México incorporó 20 nuevos parques industriales durante el primer año posterior al lanzamiento del Plan México, con inversiones privadas superiores a 700 millones de dólares. Los desarrollos podrían recibir a más de 240 empresas y se concentran principalmente en el norte, Bajío y centro del país. La expansión responde a la demanda de sectores como automotriz, electrónico, logístico y manufacturero, mientras las limitaciones de infraestructura continúan representando un desafío para atraer proyectos hacia el sur y sureste.
La infraestructura destinada a la actividad manufacturera y logística continúa expandiéndose en México. Durante el primer año posterior al lanzamiento del Plan México, la iniciativa privada incorporó 20 nuevos parques industriales en operación, cifra que representa aproximadamente 20% del objetivo establecido para 2030.
Estos desarrollos requirieron una inversión conjunta superior a 700 millones de dólares y estuvieron a cargo de 15 compañías inmobiliarias, de acuerdo con información de la Asociación Mexicana de Parques Industriales Privados (AMPIP).
Los complejos se distribuyen en 10 estados y cuentan con capacidad para recibir, en conjunto, a más de 240 compañías cuando alcancen su ocupación total. Su incorporación amplía la oferta de espacios especializados para empresas que buscan instalar, trasladar o incrementar operaciones productivas dentro del territorio nacional.
Capital privado sostiene la expansión de espacios industriales
El crecimiento de este tipo de infraestructura está vinculado principalmente con las decisiones de inversión de desarrolladores privados y con los requerimientos de compañías nacionales e internacionales.
Claudia Esteves, directora general de la AMPIP, explicó que el desarrollo de los parques industriales sigue una dinámica distinta a la de otras obras de infraestructura. En este mercado, las empresas desarrolladoras identifican la demanda, seleccionan las zonas con potencial, adquieren los terrenos y destinan capital a la construcción de los complejos.
La participación gubernamental se concentra principalmente en generar condiciones regulatorias y facilitar la disponibilidad de infraestructura y servicios necesarios para el funcionamiento de las instalaciones.
Además, para que un desarrollo sea considerado oficialmente en operación debe contar, como mínimo, con una empresa instalada y realizando actividades.
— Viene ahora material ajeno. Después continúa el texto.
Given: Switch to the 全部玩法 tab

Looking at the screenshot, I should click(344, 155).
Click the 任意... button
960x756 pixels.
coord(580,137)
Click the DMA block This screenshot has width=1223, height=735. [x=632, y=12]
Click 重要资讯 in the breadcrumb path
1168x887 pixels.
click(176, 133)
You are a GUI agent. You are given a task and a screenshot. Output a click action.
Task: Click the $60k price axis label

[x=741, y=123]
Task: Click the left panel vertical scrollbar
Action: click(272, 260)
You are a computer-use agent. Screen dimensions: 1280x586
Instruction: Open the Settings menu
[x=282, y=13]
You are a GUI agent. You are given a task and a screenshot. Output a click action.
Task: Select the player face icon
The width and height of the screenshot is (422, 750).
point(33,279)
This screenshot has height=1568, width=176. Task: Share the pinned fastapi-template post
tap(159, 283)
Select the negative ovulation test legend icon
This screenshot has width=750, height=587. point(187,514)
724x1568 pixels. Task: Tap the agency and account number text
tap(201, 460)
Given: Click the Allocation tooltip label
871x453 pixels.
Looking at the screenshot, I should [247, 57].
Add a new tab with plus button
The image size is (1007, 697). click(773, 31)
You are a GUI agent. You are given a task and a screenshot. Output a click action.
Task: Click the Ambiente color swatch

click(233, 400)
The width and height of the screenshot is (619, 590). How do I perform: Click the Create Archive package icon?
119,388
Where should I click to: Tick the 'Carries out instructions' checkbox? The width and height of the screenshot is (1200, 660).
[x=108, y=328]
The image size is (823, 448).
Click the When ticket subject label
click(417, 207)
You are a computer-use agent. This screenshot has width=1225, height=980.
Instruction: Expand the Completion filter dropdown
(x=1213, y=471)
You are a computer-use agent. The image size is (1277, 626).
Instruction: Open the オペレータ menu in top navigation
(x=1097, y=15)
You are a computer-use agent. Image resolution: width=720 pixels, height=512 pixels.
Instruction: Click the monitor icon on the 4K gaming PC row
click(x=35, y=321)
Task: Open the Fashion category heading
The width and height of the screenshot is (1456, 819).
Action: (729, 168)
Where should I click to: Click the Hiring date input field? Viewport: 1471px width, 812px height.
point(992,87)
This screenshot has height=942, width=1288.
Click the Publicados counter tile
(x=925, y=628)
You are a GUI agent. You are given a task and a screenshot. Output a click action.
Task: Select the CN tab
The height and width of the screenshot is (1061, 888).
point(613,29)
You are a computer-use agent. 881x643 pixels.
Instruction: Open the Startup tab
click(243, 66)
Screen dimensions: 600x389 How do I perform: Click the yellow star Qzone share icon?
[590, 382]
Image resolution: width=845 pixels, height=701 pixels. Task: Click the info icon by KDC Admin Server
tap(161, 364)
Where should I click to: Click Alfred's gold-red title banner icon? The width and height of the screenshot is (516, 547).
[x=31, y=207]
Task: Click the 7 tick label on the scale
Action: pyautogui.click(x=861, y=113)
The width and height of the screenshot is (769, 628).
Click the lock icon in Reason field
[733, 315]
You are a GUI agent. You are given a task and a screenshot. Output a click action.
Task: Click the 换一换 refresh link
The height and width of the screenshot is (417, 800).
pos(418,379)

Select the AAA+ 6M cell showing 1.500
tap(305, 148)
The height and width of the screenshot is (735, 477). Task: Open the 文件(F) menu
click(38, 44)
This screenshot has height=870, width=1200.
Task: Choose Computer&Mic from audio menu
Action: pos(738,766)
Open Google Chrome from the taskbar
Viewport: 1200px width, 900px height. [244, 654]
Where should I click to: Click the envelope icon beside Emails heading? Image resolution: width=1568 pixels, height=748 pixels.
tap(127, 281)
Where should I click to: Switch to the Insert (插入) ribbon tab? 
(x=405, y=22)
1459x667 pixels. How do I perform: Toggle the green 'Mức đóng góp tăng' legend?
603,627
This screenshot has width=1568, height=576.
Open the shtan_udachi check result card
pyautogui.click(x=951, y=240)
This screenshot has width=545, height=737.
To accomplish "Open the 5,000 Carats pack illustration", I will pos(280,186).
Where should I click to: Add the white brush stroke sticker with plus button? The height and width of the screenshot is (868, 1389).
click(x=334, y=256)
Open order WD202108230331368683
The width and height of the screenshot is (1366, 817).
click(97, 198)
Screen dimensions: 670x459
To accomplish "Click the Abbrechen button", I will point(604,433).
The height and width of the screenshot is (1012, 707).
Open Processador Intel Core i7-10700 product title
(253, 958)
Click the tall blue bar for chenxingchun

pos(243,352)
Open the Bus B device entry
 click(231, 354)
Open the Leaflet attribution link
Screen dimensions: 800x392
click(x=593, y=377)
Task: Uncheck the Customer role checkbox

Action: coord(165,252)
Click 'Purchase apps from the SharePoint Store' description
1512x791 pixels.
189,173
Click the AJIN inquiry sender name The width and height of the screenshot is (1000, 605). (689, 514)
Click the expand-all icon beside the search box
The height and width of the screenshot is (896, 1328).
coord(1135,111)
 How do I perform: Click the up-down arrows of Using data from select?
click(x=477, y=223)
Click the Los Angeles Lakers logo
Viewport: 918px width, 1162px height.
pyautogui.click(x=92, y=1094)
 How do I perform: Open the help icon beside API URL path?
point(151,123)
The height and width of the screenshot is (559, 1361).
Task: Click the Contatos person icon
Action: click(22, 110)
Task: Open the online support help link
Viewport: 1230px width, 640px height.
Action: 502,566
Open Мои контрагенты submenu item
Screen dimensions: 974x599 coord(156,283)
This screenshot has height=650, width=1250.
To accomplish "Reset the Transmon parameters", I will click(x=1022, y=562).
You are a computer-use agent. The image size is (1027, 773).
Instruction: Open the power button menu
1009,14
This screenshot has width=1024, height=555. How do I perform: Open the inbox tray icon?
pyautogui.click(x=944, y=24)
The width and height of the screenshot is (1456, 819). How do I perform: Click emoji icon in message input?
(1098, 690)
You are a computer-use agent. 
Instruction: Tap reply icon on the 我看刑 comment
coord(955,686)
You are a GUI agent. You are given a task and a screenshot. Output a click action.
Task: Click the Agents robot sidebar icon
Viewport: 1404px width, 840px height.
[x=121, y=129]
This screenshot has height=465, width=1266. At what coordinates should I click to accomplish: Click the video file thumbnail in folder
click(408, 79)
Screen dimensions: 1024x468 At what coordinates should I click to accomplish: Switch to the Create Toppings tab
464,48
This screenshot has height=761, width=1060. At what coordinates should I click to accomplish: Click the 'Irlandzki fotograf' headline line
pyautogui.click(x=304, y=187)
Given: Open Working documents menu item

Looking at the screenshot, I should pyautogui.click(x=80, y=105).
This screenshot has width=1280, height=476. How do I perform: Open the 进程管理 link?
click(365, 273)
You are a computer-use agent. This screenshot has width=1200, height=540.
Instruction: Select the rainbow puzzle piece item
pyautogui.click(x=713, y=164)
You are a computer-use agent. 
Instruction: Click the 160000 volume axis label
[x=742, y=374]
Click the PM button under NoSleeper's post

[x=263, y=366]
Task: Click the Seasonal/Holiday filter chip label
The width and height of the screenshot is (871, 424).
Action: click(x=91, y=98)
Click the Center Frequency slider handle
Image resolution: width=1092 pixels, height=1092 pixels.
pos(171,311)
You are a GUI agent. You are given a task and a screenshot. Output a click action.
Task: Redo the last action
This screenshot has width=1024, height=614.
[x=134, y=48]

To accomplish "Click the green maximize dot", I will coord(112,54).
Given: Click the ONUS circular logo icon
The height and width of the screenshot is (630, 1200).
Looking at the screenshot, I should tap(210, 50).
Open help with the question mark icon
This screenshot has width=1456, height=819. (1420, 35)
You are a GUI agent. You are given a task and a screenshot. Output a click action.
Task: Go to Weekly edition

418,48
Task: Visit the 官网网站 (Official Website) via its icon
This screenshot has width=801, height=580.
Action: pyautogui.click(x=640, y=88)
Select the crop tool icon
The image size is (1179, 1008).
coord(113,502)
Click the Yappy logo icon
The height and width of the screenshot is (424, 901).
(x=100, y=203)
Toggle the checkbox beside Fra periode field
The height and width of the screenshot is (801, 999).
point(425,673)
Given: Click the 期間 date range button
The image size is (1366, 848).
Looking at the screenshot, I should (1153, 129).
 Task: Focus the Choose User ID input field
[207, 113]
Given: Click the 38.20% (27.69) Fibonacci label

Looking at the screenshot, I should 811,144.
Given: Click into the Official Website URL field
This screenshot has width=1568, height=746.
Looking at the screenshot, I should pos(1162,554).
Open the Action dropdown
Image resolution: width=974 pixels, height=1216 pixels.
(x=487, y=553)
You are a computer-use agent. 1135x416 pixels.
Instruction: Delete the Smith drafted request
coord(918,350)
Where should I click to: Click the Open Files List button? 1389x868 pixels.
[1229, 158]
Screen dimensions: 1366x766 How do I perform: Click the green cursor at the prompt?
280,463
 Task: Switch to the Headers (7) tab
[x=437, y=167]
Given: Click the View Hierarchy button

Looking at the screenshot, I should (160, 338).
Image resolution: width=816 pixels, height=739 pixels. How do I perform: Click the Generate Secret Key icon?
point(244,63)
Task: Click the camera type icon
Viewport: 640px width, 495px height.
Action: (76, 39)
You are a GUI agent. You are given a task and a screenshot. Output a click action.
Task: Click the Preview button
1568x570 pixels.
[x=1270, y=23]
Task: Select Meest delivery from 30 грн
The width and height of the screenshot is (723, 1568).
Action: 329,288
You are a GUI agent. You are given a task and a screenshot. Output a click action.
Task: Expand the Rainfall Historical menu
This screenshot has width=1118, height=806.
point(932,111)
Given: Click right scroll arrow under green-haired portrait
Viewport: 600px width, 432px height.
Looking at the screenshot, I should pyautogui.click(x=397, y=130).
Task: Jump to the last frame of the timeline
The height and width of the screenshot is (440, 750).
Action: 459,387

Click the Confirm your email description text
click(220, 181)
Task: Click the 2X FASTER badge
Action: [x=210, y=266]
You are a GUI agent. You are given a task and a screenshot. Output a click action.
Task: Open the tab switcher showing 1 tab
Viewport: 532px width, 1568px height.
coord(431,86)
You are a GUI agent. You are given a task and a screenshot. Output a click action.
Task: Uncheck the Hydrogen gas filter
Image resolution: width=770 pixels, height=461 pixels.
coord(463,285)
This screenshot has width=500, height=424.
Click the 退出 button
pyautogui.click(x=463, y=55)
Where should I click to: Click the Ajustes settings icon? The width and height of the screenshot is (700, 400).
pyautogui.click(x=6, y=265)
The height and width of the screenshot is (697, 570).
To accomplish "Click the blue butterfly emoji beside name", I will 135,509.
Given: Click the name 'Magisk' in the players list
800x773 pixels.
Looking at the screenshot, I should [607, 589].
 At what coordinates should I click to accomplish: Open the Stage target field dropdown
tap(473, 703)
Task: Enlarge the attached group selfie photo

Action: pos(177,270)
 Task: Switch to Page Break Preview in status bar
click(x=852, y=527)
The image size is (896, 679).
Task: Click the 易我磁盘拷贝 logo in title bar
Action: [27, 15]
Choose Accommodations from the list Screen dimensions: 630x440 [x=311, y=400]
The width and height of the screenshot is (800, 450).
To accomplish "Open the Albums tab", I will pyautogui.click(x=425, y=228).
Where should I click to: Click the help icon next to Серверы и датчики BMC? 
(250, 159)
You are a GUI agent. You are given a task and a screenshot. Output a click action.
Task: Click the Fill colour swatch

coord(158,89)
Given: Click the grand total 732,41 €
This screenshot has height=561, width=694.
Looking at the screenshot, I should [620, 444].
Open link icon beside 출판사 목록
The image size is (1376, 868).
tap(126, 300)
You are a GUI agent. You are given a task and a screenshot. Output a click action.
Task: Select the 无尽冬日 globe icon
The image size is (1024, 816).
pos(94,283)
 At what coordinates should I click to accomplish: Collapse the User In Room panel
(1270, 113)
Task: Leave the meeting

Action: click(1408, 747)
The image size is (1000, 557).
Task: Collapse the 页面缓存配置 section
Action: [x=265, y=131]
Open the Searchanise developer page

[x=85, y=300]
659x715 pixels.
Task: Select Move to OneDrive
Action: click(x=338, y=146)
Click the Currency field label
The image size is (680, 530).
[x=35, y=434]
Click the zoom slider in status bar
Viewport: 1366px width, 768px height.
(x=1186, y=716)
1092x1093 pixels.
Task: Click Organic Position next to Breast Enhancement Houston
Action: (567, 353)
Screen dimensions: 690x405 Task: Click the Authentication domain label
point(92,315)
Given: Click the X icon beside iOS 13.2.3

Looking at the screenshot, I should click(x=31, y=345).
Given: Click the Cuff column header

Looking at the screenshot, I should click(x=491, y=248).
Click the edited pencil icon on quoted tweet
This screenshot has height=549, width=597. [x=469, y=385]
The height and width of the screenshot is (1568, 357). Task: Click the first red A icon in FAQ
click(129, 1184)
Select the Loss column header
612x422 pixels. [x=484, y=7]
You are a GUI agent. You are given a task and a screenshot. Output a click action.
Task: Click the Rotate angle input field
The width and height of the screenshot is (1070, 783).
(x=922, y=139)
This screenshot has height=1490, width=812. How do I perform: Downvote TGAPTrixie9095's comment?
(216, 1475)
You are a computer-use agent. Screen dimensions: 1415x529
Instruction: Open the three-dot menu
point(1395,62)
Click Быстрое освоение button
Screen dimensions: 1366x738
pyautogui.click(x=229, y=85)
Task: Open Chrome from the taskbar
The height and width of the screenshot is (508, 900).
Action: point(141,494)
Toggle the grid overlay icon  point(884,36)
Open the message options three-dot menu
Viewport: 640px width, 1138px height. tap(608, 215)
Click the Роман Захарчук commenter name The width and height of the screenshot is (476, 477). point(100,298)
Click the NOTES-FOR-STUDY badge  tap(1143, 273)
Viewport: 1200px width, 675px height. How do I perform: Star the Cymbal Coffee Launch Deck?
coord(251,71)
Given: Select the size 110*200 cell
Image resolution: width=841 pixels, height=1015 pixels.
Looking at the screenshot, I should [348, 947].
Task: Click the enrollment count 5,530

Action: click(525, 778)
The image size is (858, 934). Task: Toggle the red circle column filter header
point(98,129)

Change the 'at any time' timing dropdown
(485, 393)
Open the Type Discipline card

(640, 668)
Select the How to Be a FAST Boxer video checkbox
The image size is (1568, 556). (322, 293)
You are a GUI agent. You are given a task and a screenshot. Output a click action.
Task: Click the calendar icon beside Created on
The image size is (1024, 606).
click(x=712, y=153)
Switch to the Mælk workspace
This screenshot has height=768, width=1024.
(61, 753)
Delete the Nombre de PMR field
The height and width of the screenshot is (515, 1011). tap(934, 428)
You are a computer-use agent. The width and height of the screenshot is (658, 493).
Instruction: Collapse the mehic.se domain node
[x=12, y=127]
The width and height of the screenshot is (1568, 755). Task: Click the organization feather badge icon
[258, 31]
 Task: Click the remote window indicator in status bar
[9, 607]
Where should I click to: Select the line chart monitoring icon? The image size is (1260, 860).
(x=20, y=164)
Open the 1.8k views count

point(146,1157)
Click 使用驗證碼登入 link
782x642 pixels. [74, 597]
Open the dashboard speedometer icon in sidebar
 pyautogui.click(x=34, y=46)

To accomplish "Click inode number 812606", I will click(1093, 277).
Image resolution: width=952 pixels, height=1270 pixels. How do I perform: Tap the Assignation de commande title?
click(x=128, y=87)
Bajo este parámetro, los nuevos proyectos se incorporan a una red nacional que actualmente suma 477 parques industriales activos.
Manufactura y logística presionan la demanda de infraestructura
La expansión coincide con la reorganización de cadenas productivas en Norteamérica y con el interés de las compañías por acercar operaciones manufactureras y proveedores a sus principales mercados.
Dentro de esta dinámica, las industrias automotriz, electrónica, logística y de manufactura ligera destacan entre las actividades que generan demanda de instalaciones y espacios industriales.
Para México, disponer de infraestructura adecuada se ha convertido en un componente relevante para atender nuevos proyectos productivos y fortalecer cadenas de suministro. Los parques no solamente ofrecen superficie para instalar plantas o centros de distribución, sino que dependen de conexiones carreteras, disponibilidad energética, suministro de agua, telecomunicaciones, servicios especializados y acceso a trabajadores capacitados.
Norte, Bajío y centro mantienen ventaja industrial
La ubicación de los nuevos desarrollos también refleja las diferencias existentes entre las regiones industriales del país. Una parte importante de los proyectos se concentra en el norte, Bajío y centro de México, incluyendo entidades como Nuevo León, Chihuahua, Jalisco y Querétaro.
Estas regiones cuentan con ecosistemas industriales consolidados, corredores logísticos, proveedores especializados y disponibilidad de talento relacionado con actividades manufactureras, factores que reducen las barreras para la llegada de nuevas operaciones.
En contraste, ampliar la infraestructura productiva hacia el sur y sureste permanece como uno de los desafíos para alcanzar una distribución territorial más equilibrada de la inversión.
Aunque existe interés por impulsar nuevos polos industriales en estas regiones, todavía deben atenderse necesidades relacionadas con energía, disponibilidad de agua, transporte, conectividad y formación de capital humano.
El avance de los primeros 20 proyectos muestra que la expansión de parques industriales ya comienza a traducirse en infraestructura operativa. Sin embargo, el cumplimiento de las metas hacia 2030 dependerá tanto de mantener el ritmo de inversión privada como de mejorar las condiciones que permitan extender la actividad manufacturera hacia regiones con menor desarrollo industrial.